I've read all of the books pretty much from day one, and I can say with a certain amount of confidence, that this question is a little out of place. No one lines up for this book. No one really talks about it, except for fantasy aficionados. When we discussed what's left after JK Rowling, it was because the whole world was so in the grips of Pottermania that, as aspiring authors, we could not help but react to the world remaining in the wake of Harry Potter. A Song of Ice and Fire is not setting the world aflame.
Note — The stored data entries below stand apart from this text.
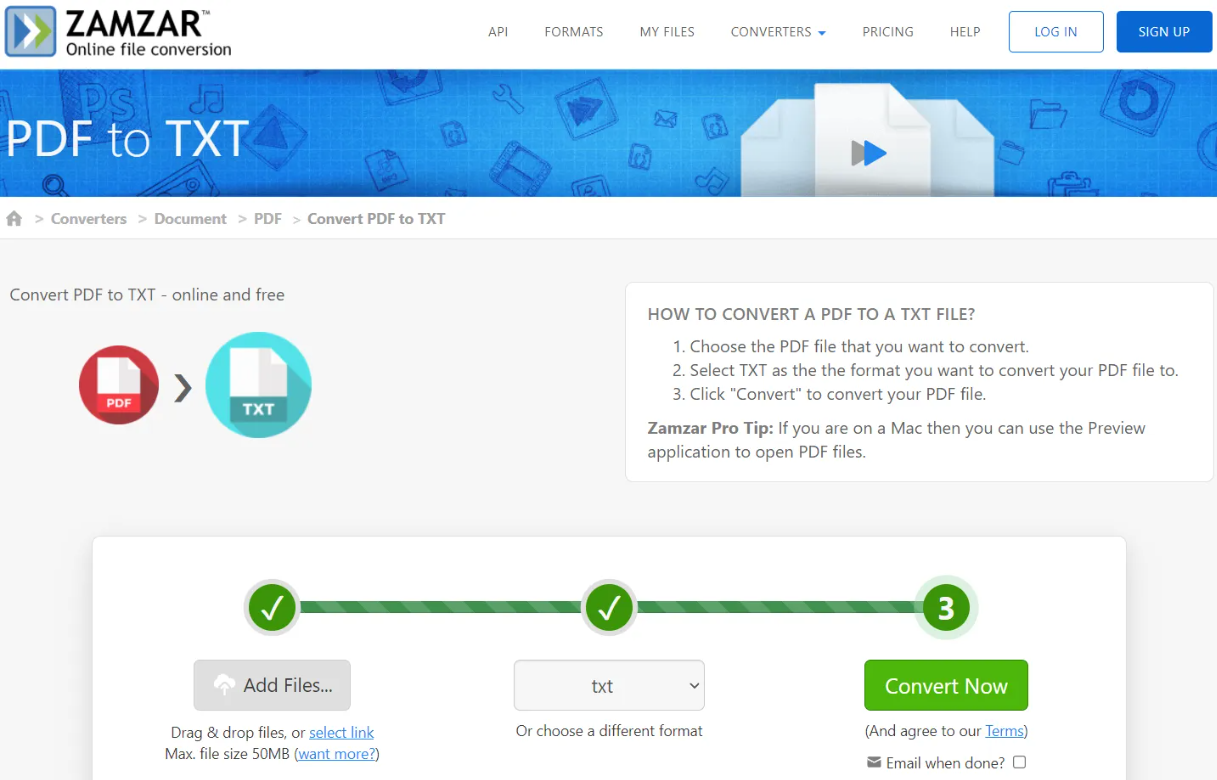The image size is (1217, 780).
Task: Click the second green checkmark step circle
Action: (609, 607)
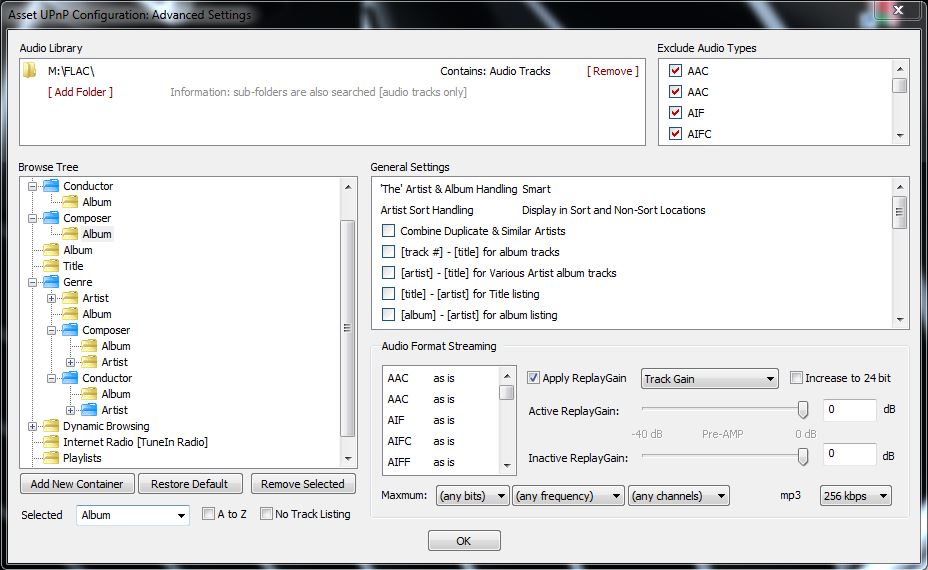The image size is (928, 570).
Task: Toggle the No Track Listing checkbox
Action: click(x=266, y=514)
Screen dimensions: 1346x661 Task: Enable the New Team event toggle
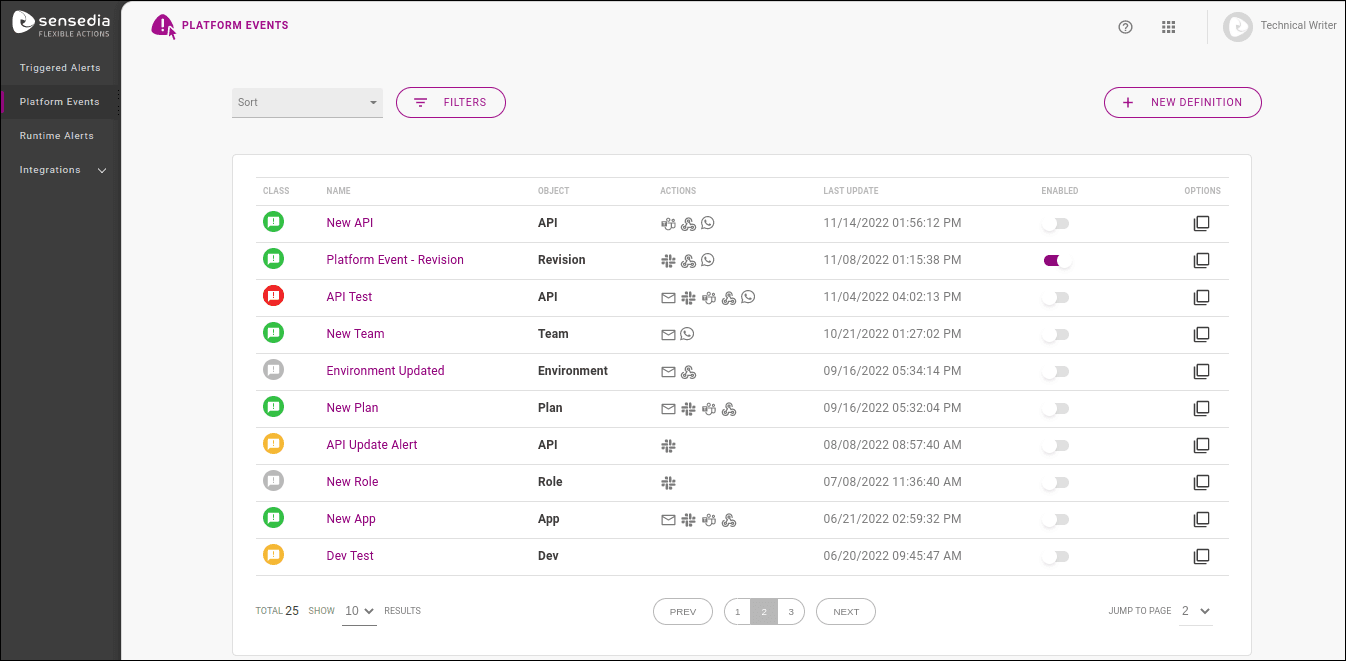coord(1056,334)
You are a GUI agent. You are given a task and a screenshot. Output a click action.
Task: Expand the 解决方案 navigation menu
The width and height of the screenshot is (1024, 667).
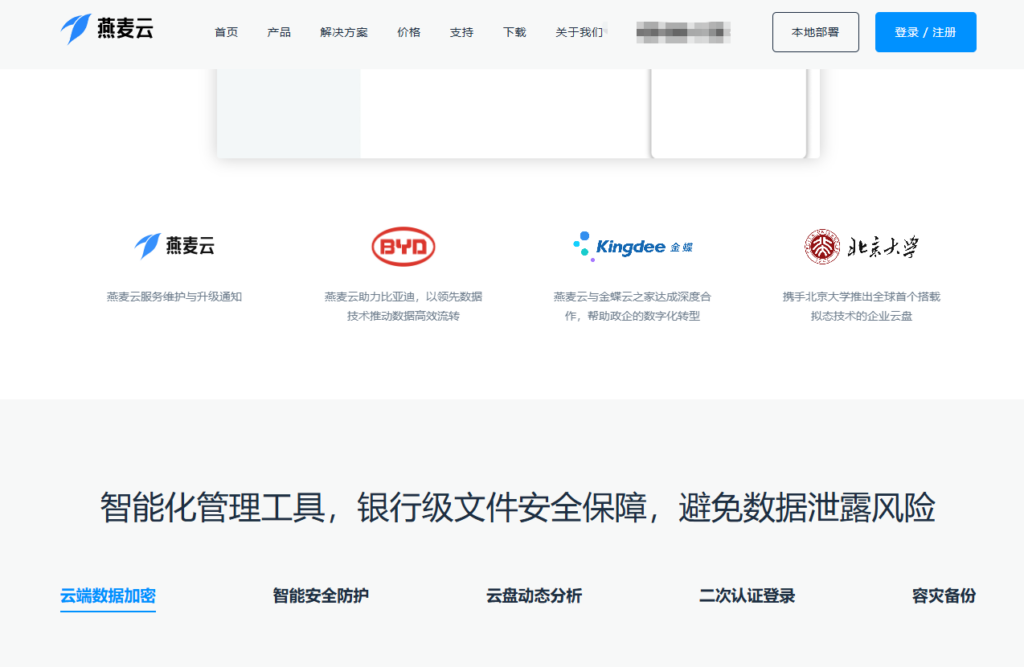(x=344, y=32)
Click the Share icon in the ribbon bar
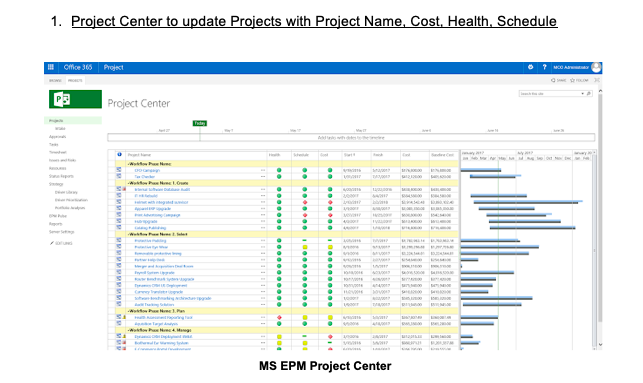643x383 pixels. click(553, 80)
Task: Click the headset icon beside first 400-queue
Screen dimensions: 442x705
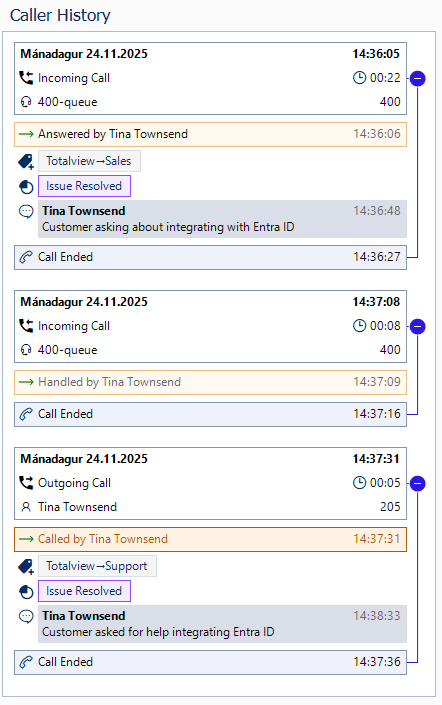Action: 26,102
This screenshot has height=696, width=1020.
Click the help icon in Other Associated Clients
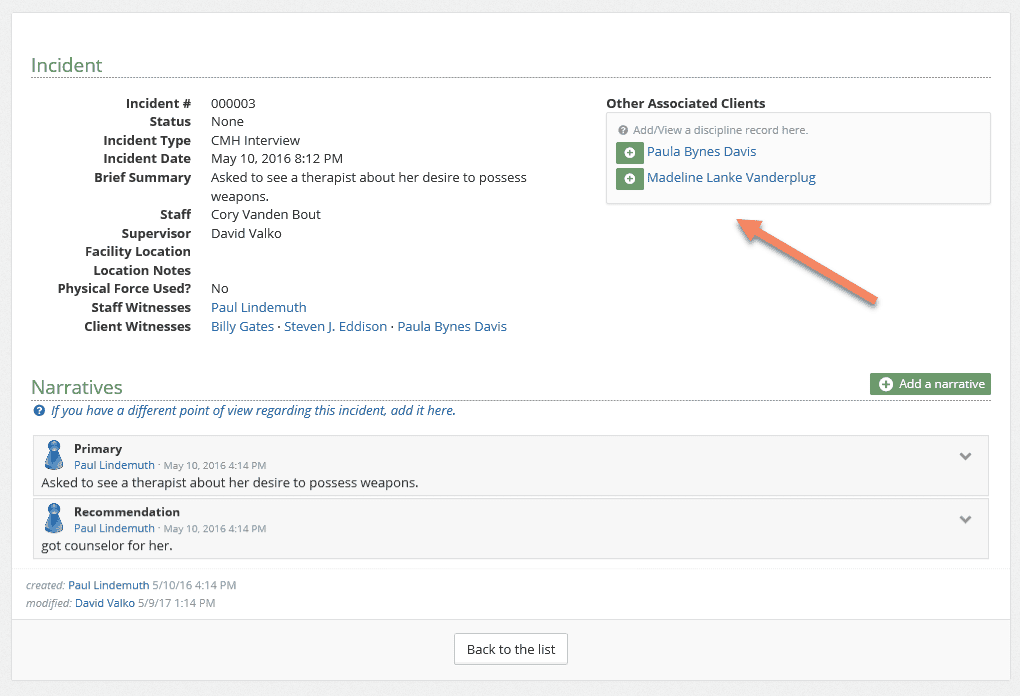coord(623,131)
In my opinion, GRRM has fallen in love with two things - his own voice, and this tale he has to tell. How is it that we live in a time where two authors can write such utterly massive, seemingly unending fantasy novels? I've never touched Jordan, and I currently have no intention of ever touching it. Frankly, if I wasn't as invested in GRRM as I already am, I don't know that I'd read his either. They are excellent books, dense and enlightening, full of pathos and comedic moments, and some terrific characters, but it's gone on long enough, and at the rate he writes these damn things at, I'll be well into my thirties by the time it's all wrapped up.
Jayson Merryfield
Or maybe I just hang out with the wrong crowd (geeky D&Ders, the lot of them!) and I've lost my perspective...
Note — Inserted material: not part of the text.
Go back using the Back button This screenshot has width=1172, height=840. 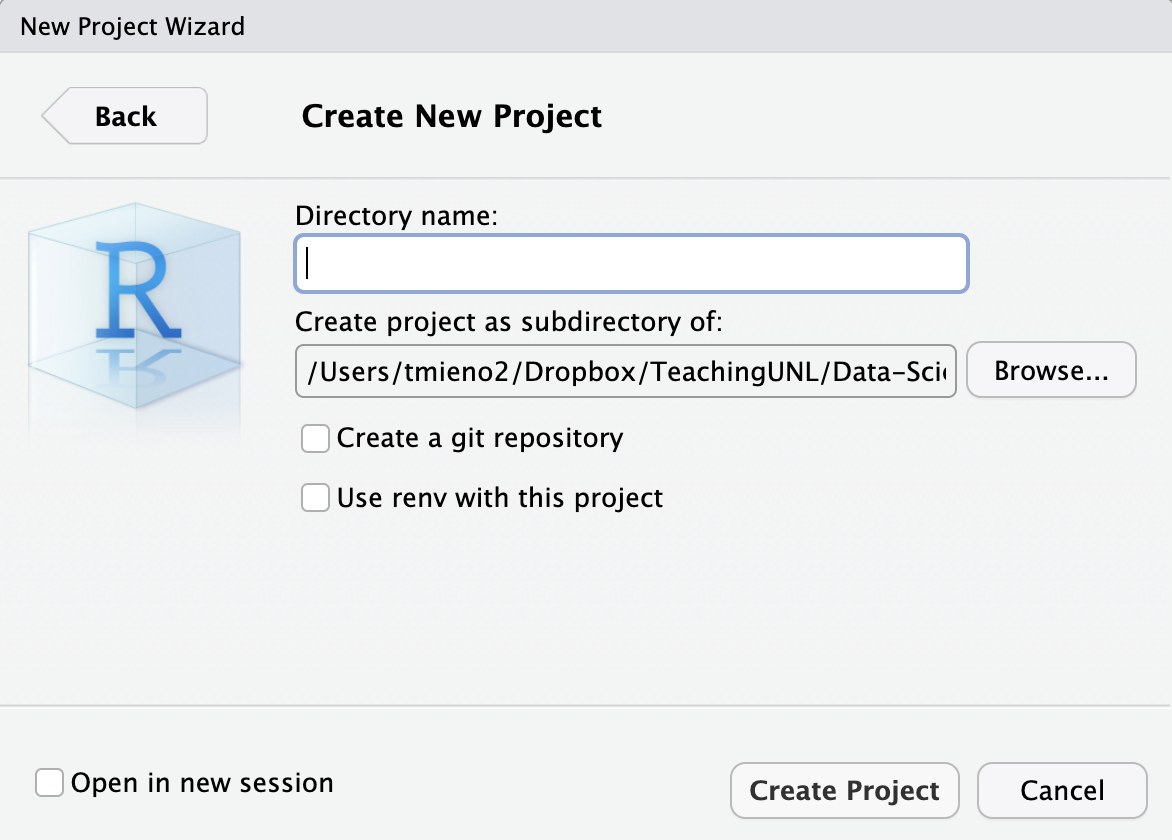pyautogui.click(x=126, y=116)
further more GRRM is writing anti-fantasy where as HP is most definitely a standard fantasy plot* spread out over 7 books.
The basic story arc was so large that it consumed all 7 books while also being large enough to engulf a book length standard fantasy arc in each of the first 4 books.
Which in turn feeds my own suscipions that 5,6,7 were not even plotted out until she renegotiated contract with publishers and basically took control of the books and said "I'm letting him grow up and you'll just have to deal"
It has been said that Heinlein made SF the success it was not because he was that good of a SCIENCE fiction writer but because he was that good of SPECULATIVE fiction writer.
I think a parallel example can be drawn for JK Rowling.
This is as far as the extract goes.